In fact, administrators can and must play an active role in the development of their participants. By encouraging, informing and facilitating participants, they can help them make better choices for their own future. This is not only a matter of social responsibility, but also of remaining relevant as a pension fund. Society is changing, expectations are changing, and participants are changing with them.
The role of the administrator: actor in development
What does this mean in concrete terms for the pension fund director? It starts with the realisation that the development of the participant is not static. This requires a reassessment of the pension fund's vision and mission. A modern pension fund director looks ahead and asks: how can we help participants develop so that they make better choices and feel more involved in their pension?
Let me be specific. Instead of settling for an annual PDF overview, you could invest in interactive scenario tools that allow participants to “play” with their pension choices themselves. Instead of only offering pre-retirement workshops, you could organise life-stage-oriented meetings, including for people in their thirties and forties who think retirement is still a long way off. And why not experiment with personal pension coaches who guide participants through important decision-making moments?
This requires a different attitude: daring to experiment, learning from feedback, and continuously adapting the value proposition to the changing needs of participants. Treat your pension fund as a learning organisation. Regularly ask participants what they need, what they are struggling with, and adapt accordingly. Not based on assumptions in the boardroom, but on a genuine dialogue with the people you are doing it for.
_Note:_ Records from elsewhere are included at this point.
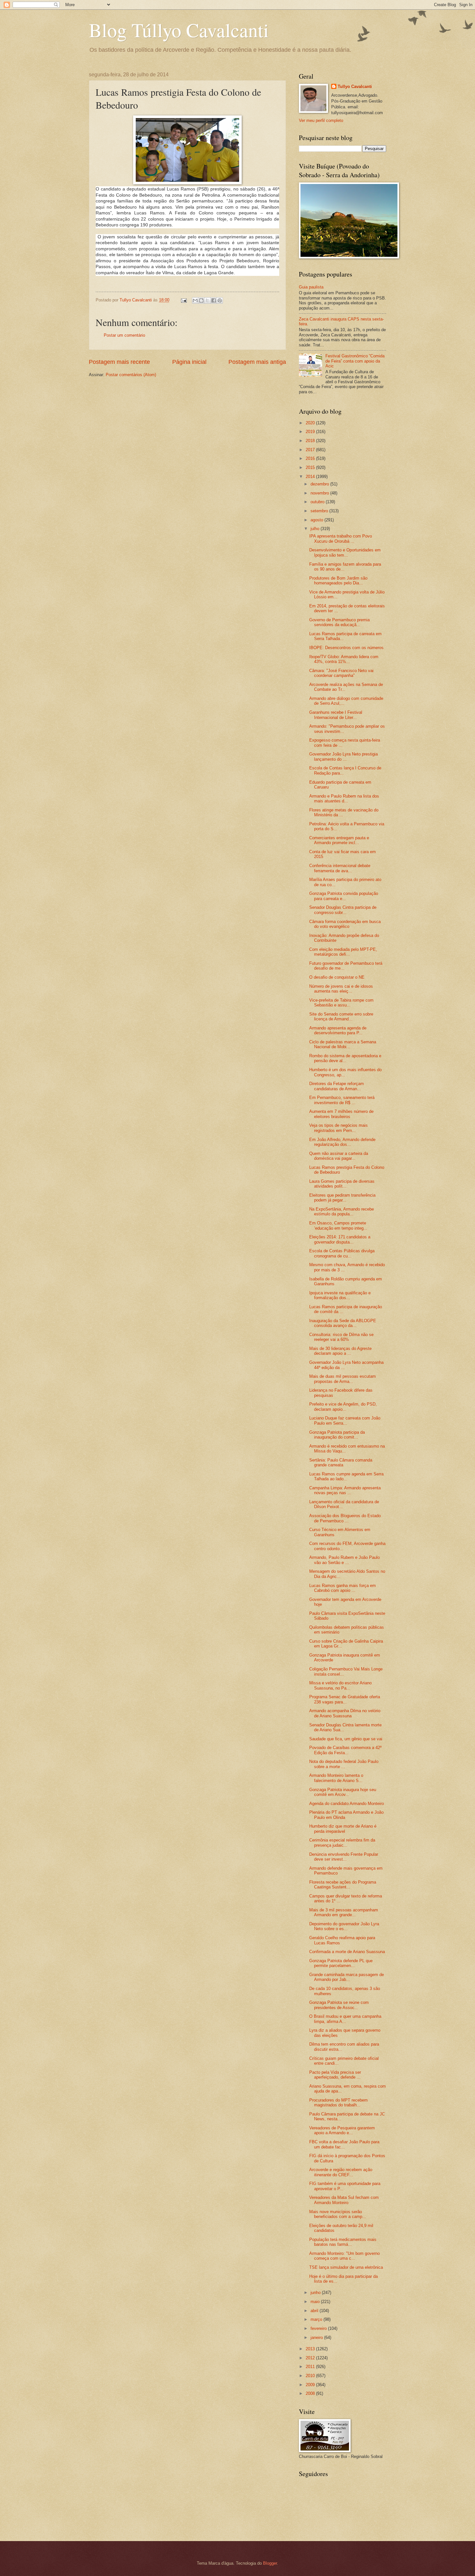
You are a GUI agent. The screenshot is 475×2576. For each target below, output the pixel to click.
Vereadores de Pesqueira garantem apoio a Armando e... (342, 2130)
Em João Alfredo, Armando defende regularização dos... (342, 1142)
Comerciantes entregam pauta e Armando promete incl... (339, 840)
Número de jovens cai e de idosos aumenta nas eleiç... (341, 989)
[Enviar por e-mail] (195, 300)
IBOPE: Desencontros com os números (346, 647)
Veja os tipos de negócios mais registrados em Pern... (338, 1128)
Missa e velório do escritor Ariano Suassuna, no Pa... (340, 1685)
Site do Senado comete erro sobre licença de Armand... (341, 1016)
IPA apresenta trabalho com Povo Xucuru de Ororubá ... (340, 538)
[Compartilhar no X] (207, 300)
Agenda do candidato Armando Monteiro (346, 1803)
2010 (311, 2375)
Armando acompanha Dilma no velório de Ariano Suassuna (344, 1713)
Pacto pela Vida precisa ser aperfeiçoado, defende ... (335, 2075)
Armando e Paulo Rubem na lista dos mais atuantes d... (344, 798)
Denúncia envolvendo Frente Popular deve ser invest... (343, 1857)
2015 (311, 467)
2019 (311, 431)
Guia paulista (311, 287)
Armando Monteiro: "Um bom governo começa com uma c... (344, 2256)
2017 (311, 449)
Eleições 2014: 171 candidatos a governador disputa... (339, 1239)
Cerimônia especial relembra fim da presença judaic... (342, 1842)
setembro (320, 510)
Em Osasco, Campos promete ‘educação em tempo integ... (338, 1225)
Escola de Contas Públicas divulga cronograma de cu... (342, 1253)
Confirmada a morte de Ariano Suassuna (347, 1951)
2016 (311, 458)
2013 (311, 2348)
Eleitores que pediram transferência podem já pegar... (342, 1197)
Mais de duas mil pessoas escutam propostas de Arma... (342, 1379)
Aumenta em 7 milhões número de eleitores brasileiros (341, 1114)
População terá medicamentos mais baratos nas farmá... (342, 2242)
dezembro (320, 484)
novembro (320, 493)
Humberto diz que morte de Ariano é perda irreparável (342, 1828)
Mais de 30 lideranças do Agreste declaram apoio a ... (340, 1351)
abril (315, 2310)
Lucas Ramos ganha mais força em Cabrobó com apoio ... (342, 1588)
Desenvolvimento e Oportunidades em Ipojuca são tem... (345, 552)
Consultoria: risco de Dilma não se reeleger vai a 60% (341, 1337)
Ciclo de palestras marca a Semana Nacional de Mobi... (342, 1044)
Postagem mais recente (119, 362)
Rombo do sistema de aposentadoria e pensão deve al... (345, 1058)
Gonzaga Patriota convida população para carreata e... (343, 896)
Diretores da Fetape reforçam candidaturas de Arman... (336, 1086)
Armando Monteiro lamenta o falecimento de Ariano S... (336, 1778)
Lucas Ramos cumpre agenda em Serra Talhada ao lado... (346, 1476)
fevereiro (319, 2328)
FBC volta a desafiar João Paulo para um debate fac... (344, 2144)
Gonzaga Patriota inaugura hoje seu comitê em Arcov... (342, 1792)
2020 (311, 422)
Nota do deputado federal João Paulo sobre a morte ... (343, 1764)
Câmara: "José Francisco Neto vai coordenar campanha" (341, 673)
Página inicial (189, 362)
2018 (311, 440)
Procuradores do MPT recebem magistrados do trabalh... (338, 2102)
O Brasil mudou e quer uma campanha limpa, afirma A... (345, 2019)
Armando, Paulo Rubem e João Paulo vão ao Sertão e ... (344, 1560)
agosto (317, 519)
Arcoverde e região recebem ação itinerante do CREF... (340, 2172)
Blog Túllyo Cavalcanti (179, 30)
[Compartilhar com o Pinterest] (219, 300)
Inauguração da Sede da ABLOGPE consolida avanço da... (342, 1323)
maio (316, 2301)
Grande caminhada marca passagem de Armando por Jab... (346, 1977)
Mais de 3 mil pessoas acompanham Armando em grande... (343, 1912)
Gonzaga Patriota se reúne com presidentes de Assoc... (339, 2005)
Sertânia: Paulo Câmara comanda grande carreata (340, 1462)
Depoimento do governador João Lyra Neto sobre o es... (344, 1926)
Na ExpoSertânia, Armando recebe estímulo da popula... (341, 1211)
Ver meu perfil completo (321, 120)
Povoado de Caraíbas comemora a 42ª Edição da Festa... (345, 1750)
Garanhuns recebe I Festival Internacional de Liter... (335, 715)
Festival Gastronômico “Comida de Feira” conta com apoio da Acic (355, 360)
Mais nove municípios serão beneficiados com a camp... (337, 2214)
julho (316, 528)
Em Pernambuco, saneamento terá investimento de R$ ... (342, 1100)
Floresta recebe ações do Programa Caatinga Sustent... (342, 1884)
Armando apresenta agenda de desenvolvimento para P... (337, 1030)
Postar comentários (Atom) (131, 374)
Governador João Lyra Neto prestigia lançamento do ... (343, 756)
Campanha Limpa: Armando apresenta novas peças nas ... (345, 1490)
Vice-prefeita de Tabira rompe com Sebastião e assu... (341, 1002)
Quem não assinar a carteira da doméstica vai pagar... (338, 1156)
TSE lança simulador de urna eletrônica (346, 2267)
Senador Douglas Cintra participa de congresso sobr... (342, 910)
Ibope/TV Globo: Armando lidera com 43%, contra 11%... (343, 659)
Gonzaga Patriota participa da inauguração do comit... (337, 1435)
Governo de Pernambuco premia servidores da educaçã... (339, 622)
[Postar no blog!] (201, 300)
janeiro (317, 2337)
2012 (311, 2357)
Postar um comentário (124, 335)
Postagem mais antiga (257, 362)
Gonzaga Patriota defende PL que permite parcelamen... (341, 1963)
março (317, 2319)
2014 (311, 476)
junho (316, 2292)
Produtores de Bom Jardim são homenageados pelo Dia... (338, 580)
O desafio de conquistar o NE (336, 977)
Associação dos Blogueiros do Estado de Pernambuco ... (345, 1518)
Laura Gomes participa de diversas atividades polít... (342, 1184)
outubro (318, 501)
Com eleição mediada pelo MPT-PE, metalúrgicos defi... (343, 952)
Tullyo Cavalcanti (355, 86)
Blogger (270, 2563)
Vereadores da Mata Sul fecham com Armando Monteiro (344, 2200)
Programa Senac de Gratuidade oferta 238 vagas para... (344, 1699)
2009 (311, 2384)
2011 (311, 2366)
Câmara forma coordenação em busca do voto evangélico (345, 924)
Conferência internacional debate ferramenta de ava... (339, 868)
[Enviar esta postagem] (183, 300)
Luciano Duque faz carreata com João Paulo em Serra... (344, 1420)
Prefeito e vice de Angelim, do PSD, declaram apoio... (343, 1406)
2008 (311, 2393)
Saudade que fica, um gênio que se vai (345, 1738)
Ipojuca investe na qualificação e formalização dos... (340, 1295)
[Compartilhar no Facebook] (213, 300)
Because if you assume that participants will not change, you run the risk of falling into the “end-of-history illusion” yourself, but then with regard to your own supporters.
Conclusion
The biggest pitfall for pension fund managers is to think that participants have “finished learning”. Just as with ourselves, there is always room for growth and development. By assuming change rather than stagnation, pension funds can not only better fulfil their social role, but also contribute to a future in which participants really are the focus.
Dear pension fund director, take the time to critically examine your assumptions about participants. Start a dialogue with different age groups within your participant base and investigate how their needs and expectations are evolving. Make the “continuous development of participants” an explicit part of your multi-year fund strategy.
And for the sector as a whole, I would like to say: let's invest jointly in research into the development of pension knowledge and engagement throughout the life course. Share best practices on effective development interventions and create sector-wide standards for “development-oriented pension communication”. Only by recognising as a sector that participants continue to develop can we make the transition to the new pension world (Wtp) successful and increase confidence in the pension system.
And who knows: perhaps we will all discover that, just like the participants, we never stop learning.
This is the forty-eighth column in a series on risk management. The series aims to encourage readers to view risk management as an integral part of business.
[1] Quoidbach, J., Gilbert, D.T., & Wilson, T.D. (2013). The End of History Illusion. Science, 339(6115), 96-98. PDF from Harvard University.